Being a parent makes a person highly aware. Aware of middle-of-the-night breathing, the size of the cut-up carrot chunks, the ingredients in fruit snacks. It also makes us highly aware of our own behavior, and if you’re me, your flaws. There’s one, in particular, that I like to call the “But Complex.”
It happens with little things, it happens with big things. It happens nearly any time I get the chance to own a job well done, and it goes a little something like this:
“Your kids are so cute. You’re doing a great job with them!”

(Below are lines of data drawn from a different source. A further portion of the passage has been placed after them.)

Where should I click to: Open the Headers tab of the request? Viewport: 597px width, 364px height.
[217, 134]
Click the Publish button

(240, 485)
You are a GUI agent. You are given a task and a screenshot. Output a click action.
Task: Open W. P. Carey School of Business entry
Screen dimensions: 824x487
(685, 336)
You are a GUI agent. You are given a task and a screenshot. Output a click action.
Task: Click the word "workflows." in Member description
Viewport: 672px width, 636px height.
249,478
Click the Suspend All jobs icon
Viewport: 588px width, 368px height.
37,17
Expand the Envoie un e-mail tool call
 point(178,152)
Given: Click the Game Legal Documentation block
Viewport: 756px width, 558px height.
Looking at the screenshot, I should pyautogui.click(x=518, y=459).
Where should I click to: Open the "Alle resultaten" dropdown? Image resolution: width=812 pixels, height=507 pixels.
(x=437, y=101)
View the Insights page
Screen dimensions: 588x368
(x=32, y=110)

Oh, thanks. It may seem that way, but I’m not, really. They’re incredible kids, but I’m pretty sure I’m failing a little bit more each day and I fear I just may ruin them.
Or, at work: “Hey, that project you did? Great job!”
It may seem that way, but I really didn’t. It’s mediocre work at best. Thank you for not looking more closely.
“Those snacks you made for daycare were so cute!”
It may seem that way, but I didn’t come up with the idea. I saw them on Pinterest. I wish that had been my creative brainchild, but nope.
“You look fabulous!”
It may seem that way, but I really don’t. I assure you, if you could really see me, you’d see how flawed I am. How wrong I look. How much I need to change. How much I’ve let myself go. But thanks!
“That article/poem/whatever you wrote was great!”
Oh, that? Thanks. It might seem like it was good, but it wasn’t. I assure you. I just won’t let you read anything else I written so you don’t find out that I’m a fraud who just happened to produce a lucky page.
“Oh hey, (insert any compliment here.)”
Thanks, BUT (deflect, deflect, deflect here.)
And, perhaps the worst of all, “Mommy, you’re the best mommy ever.”
Oh, honey. It may seem that way, but someday, when you’re big, you’ll realize that I’m just…not.
I don’t say it, of course, but it’s always there. That little voice. For me, and for many other women who really are fabulous but just can’t let themselves truly know it.
Why the struggle to own our power, our talent, our strength? I’m not sure. What I am sure of is that of all the gifts I want to leave my children, this isn’t one of them. They deserve to feel confident and wear a smile when they say, “Thank you!”…because I don’t ever want them to know how much that “but” weighs.